Start of Block

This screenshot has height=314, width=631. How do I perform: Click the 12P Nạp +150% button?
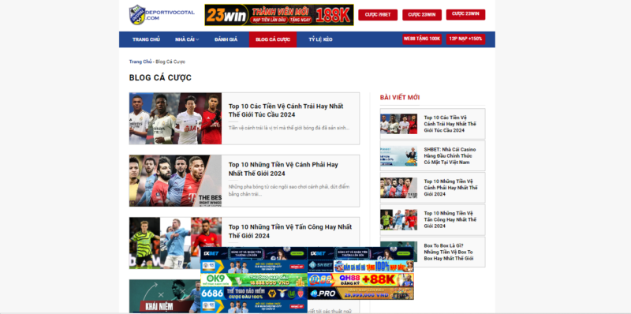coord(465,39)
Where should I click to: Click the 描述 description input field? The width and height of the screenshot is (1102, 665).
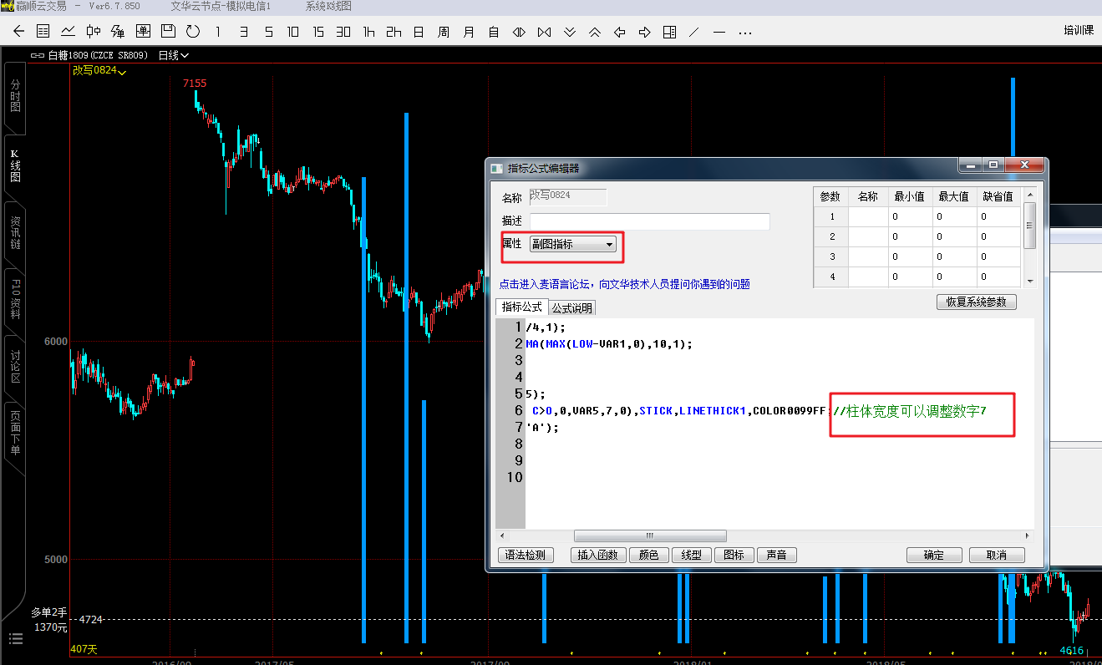click(x=649, y=221)
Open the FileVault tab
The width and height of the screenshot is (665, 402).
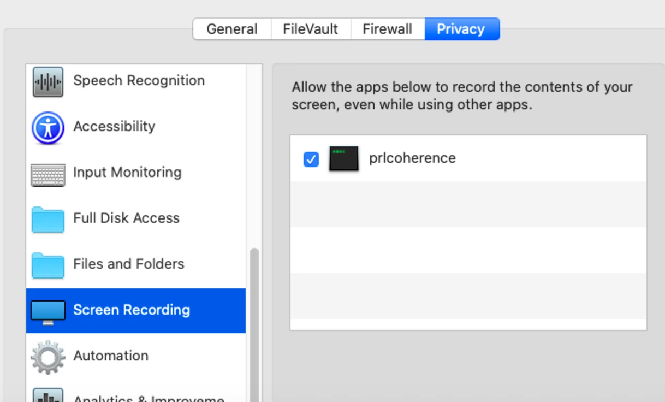311,29
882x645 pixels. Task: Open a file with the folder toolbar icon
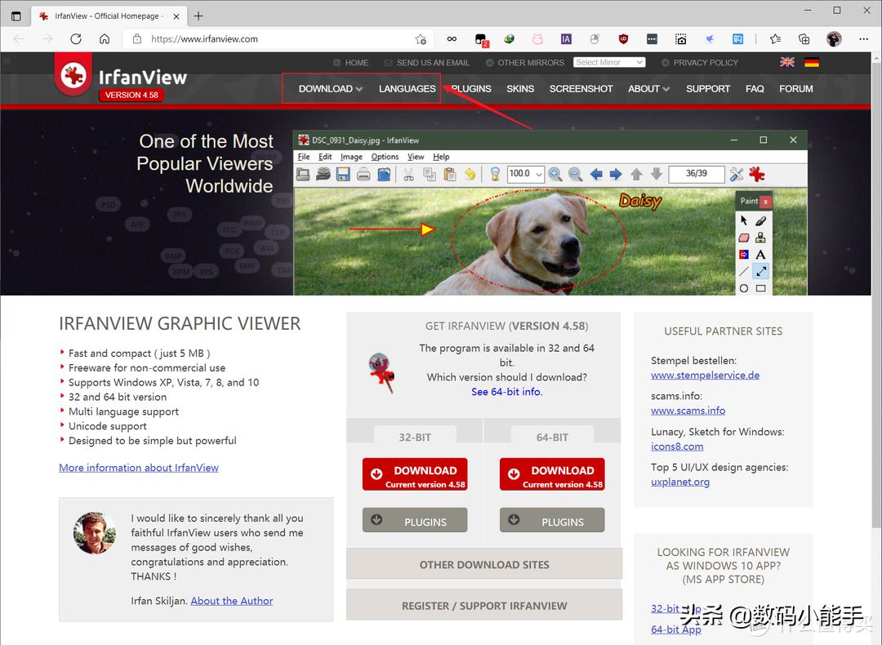[301, 173]
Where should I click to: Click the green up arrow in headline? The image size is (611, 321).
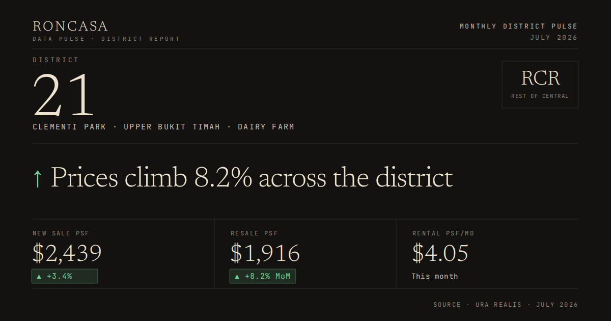point(37,179)
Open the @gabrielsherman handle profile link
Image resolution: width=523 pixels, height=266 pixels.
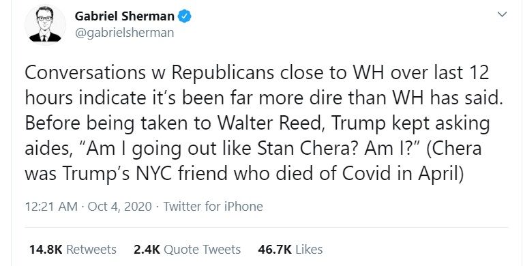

End of Block

WHAT NEEDS TO BE DONE
Only the lines from the one holding "882x645 pixels. Task: Open" through the end of the records belong in the answer, copied exactly and without pictures.

SOLUTION FOR THIS PROBLEM
882x645 pixels. Task: Open a file with the folder toolbar icon
[301, 173]
Where should I click to: Click the green up arrow in headline? The image size is (611, 321).
point(37,179)
Open the @gabrielsherman handle profile link
Image resolution: width=523 pixels, height=266 pixels.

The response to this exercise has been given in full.